#### [WHAT IS NEEDED]
Pick out every line in the entries below that contains the word "width", and copy each of those lines.

— start of RECORDS PROVIDED —

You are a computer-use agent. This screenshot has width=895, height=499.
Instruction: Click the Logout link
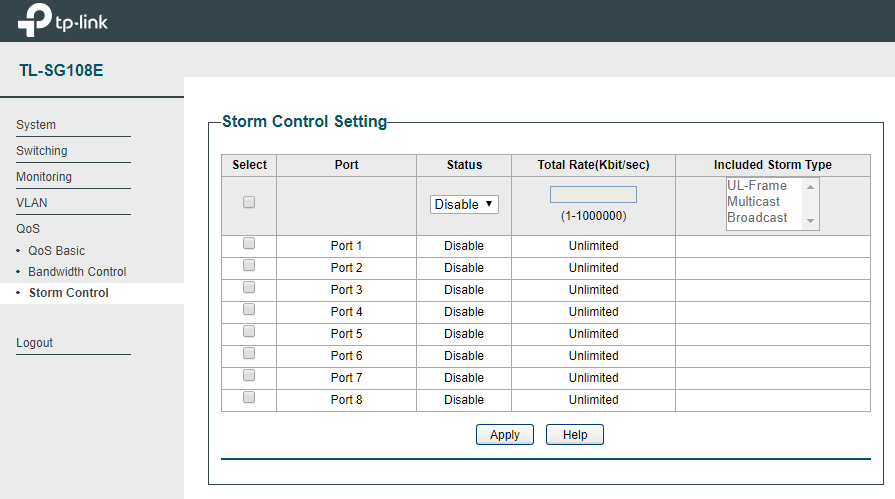[34, 343]
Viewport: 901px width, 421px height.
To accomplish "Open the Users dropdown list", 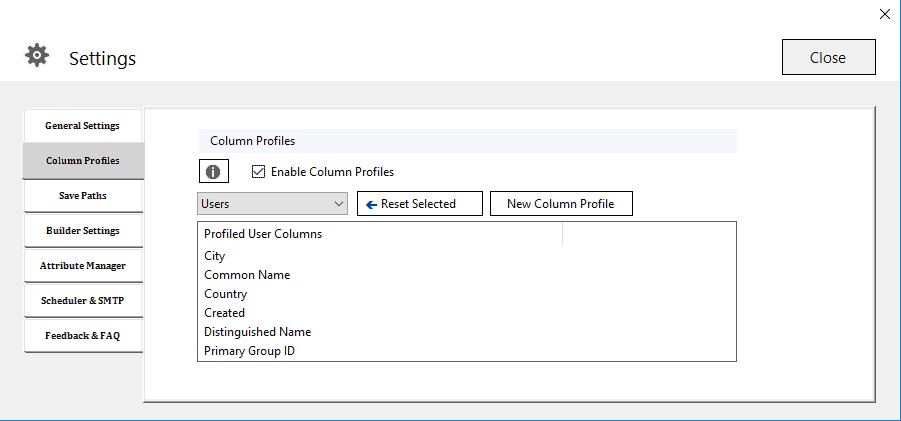I will coord(272,204).
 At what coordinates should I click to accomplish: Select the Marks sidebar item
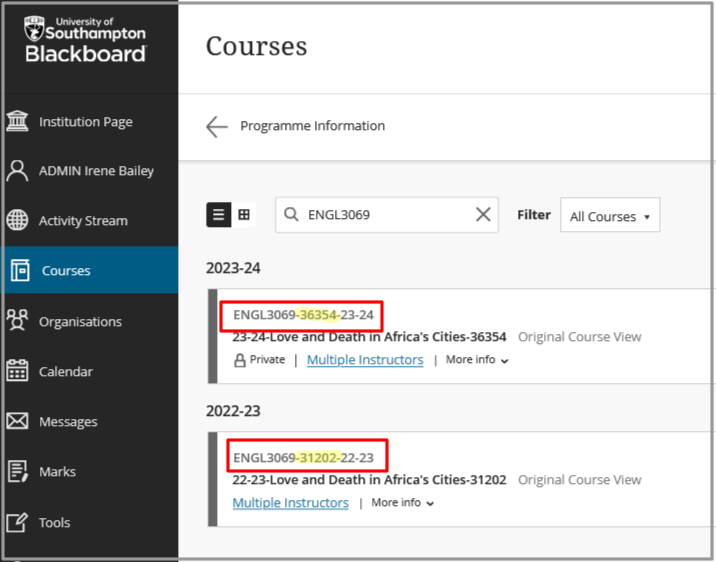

— end of RECORDS PROVIDED —

#### [THE RESPONSE]
You are a computer-use agent. This screenshot has width=895, height=499.
Viewport: 901px width, 421px height.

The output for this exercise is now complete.